Records for the exercise:
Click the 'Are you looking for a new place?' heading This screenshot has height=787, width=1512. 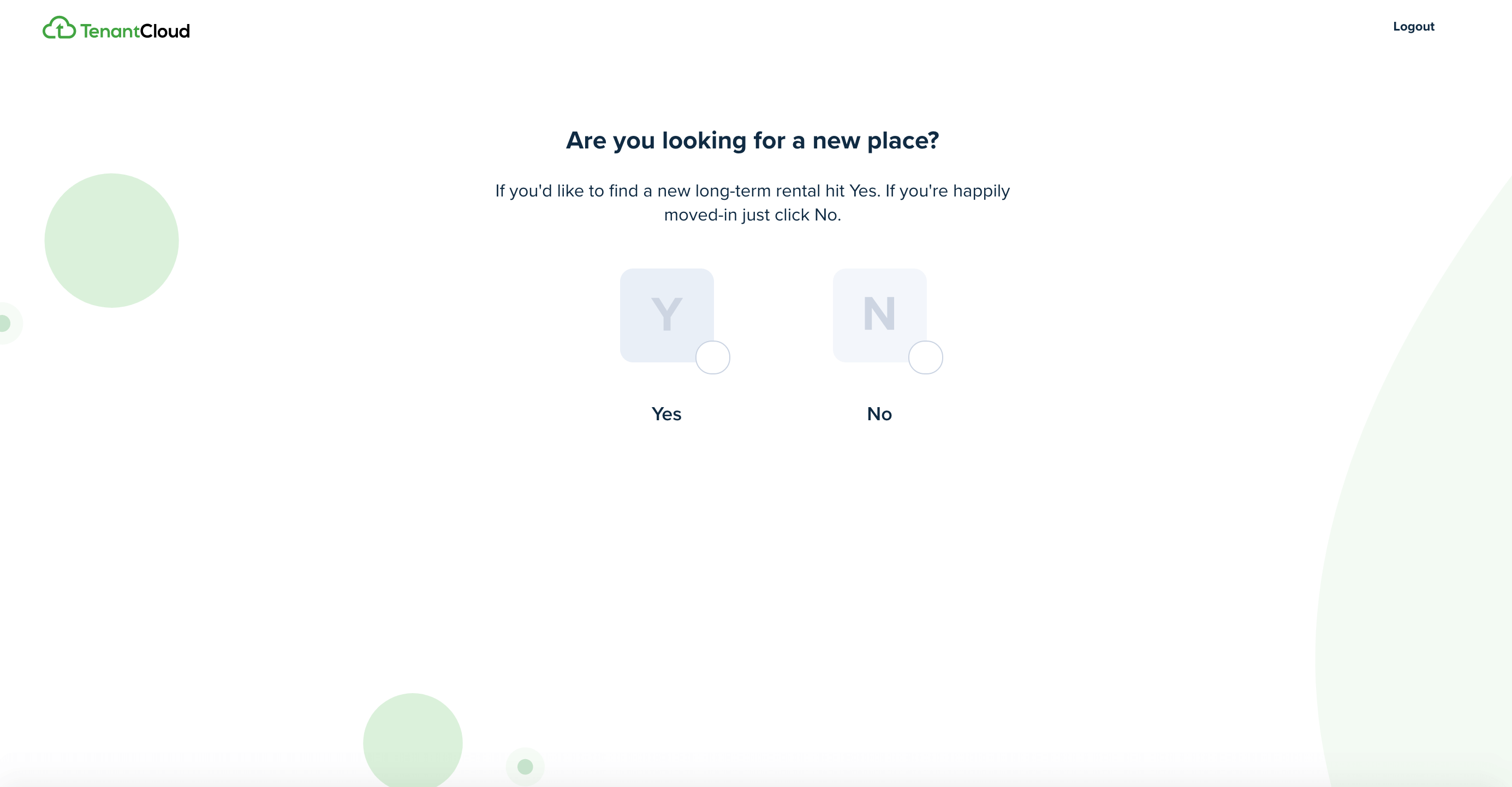(x=753, y=141)
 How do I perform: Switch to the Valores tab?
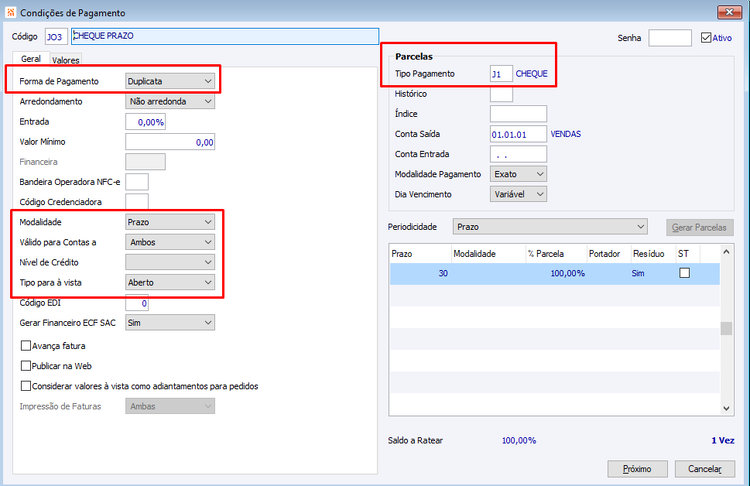tap(66, 60)
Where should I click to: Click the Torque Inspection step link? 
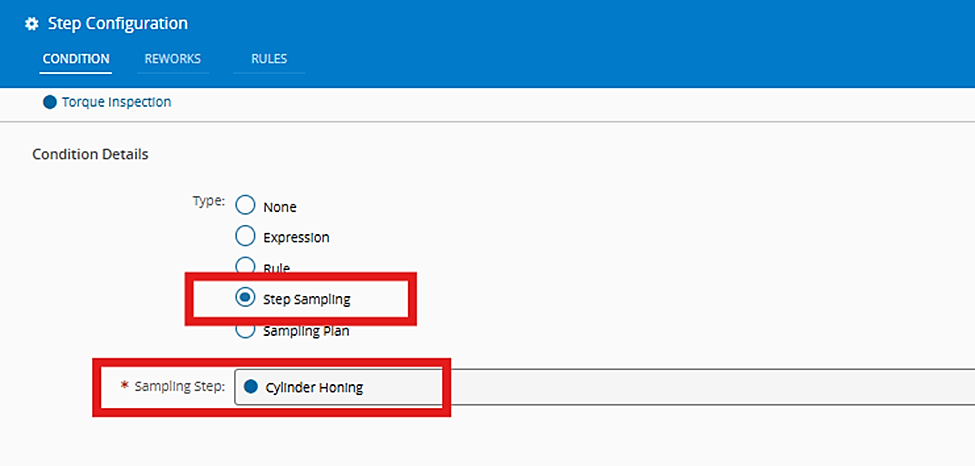(x=116, y=102)
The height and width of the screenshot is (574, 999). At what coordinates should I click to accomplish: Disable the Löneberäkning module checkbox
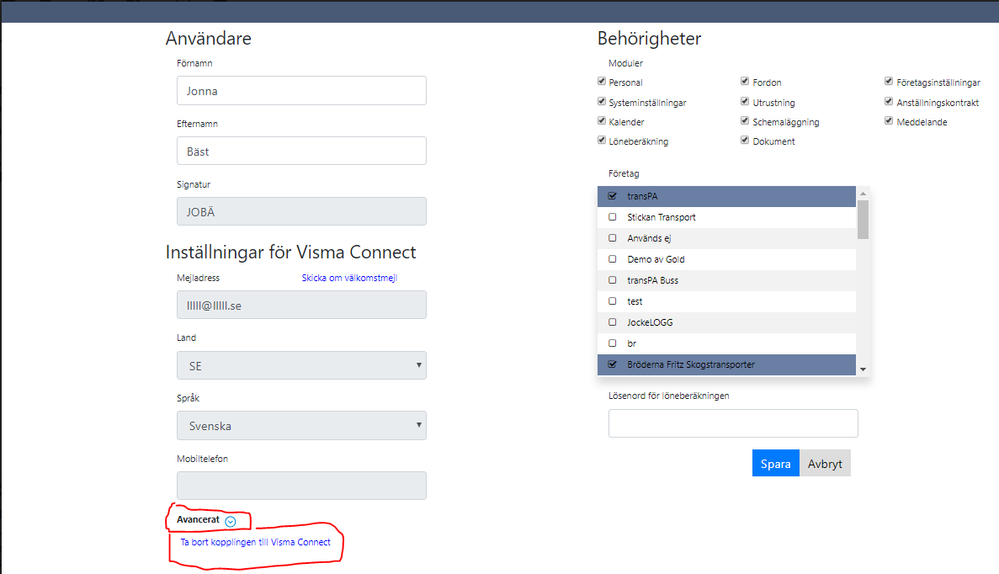coord(602,141)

Requirement:
Skip the pictures and copy exactly the lines from the one containing "The height and" through the end of the material, both ends included.

Your solution:
The height and width of the screenshot is (574, 999). At what coordinates should I click to accomplish: Disable the Löneberäkning module checkbox
coord(602,141)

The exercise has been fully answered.